Challenges in transfer learning in biological data

A well-defined transfer learning approach is desirable in computational biology field, as it allows us to learn better in a specific field by utilizing the knowledge in related fields. However, this approach is not trivial at all, and so far there are some notable challenges in applying transfer learning in biological data:

  1. Different biological features and labels among different species: For image identification, it is relatively not so difficult to apply transfer learning: The size of all images is the same, or you can resize them as you want to make the images can be fitted into the model.  However, you cannot alter the features as easily in biological data. For example, E.coli contains about 4000 genes and Salmonella contains about 3000 genes, and there is no direct and reasonable way to resize 3000 features into 4000 features. Features will also be different between datasets of two differing species.
  2. Finding their common characteristics: Each strain or each serovar have different characteristics including the specificity of host [1]. For example, Salmonella choleraesuis infects pigs specifically but not other animals [2]. The exact mechanisms to describe the difference among strains or serovars are not clear, which increase the difficulties in finding their common characteristics.
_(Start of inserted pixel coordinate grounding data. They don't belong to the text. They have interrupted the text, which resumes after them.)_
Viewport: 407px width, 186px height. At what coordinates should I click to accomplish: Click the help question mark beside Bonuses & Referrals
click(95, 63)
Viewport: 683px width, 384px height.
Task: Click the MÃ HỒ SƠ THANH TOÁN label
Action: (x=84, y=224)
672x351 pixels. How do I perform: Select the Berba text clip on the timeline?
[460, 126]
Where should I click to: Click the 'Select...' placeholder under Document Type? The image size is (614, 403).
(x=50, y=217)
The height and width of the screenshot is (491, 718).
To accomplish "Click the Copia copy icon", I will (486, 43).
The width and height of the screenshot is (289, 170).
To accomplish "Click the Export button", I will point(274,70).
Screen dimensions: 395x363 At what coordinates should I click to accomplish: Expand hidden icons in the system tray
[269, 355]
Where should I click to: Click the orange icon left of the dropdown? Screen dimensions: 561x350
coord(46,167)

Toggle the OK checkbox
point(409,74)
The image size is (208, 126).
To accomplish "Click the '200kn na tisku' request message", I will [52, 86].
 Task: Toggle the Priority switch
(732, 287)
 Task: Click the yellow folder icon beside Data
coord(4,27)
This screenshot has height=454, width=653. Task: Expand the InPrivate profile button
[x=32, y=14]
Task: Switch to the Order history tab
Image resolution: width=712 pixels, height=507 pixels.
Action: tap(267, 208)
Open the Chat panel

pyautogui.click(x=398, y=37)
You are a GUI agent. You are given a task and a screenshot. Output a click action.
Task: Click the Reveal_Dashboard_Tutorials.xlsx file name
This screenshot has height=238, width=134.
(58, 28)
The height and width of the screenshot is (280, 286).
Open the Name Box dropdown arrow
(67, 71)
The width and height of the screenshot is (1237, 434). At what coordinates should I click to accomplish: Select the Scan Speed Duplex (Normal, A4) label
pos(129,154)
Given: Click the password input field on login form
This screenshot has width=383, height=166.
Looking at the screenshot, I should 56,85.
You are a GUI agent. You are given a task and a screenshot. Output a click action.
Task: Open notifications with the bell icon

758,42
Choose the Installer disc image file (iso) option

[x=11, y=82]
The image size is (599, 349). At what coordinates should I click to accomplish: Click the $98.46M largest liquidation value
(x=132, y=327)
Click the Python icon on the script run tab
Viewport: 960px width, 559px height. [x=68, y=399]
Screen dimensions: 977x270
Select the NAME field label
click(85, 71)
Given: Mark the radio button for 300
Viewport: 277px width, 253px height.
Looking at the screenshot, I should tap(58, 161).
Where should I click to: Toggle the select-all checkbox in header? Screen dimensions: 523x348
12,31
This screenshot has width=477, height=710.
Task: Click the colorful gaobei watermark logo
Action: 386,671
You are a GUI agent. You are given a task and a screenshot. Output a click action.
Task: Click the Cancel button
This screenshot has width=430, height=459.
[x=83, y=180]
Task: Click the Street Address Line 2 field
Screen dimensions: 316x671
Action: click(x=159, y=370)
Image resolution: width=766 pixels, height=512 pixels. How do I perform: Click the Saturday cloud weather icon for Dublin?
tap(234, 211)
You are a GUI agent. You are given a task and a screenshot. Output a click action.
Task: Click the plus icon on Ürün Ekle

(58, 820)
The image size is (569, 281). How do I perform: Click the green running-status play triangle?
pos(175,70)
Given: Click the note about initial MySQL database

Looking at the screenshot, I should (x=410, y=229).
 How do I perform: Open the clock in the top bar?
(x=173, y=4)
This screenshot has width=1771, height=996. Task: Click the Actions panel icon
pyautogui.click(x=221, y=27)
The unknown strain characteristics between two different species (e.g. E.coli and Salmonella) make transfer learning much more difficult.

There are few ways we are trying to solve these problems:

  1. Finding the homologous genes: We can find homologous genes between two different species, with the expectation that they share the same characteristics, including abnormal condition responses and expressions
  2. Focusing on the base/simpler case: To address the second issue, finding a base case is important for finding their common characteristics. If we can find the wild-type strain in both species and obtain the corresponding wild-type data, we can use this as a  base for comparison. It is obviously more desirable if we have data for two species cultured in the same abnormal conditions.


  1. Andino, A., & Hanning, I. (2015). Salmonella enterica: survival, colonization, and virulence differences among serovars. The Scientific World Journal, 2015.
  2. Bäumler, A., & Fang, F. C. (2013). Host specificity of bacterial pathogens. Cold Spring Harbor perspectives in medicine3(12), a010041.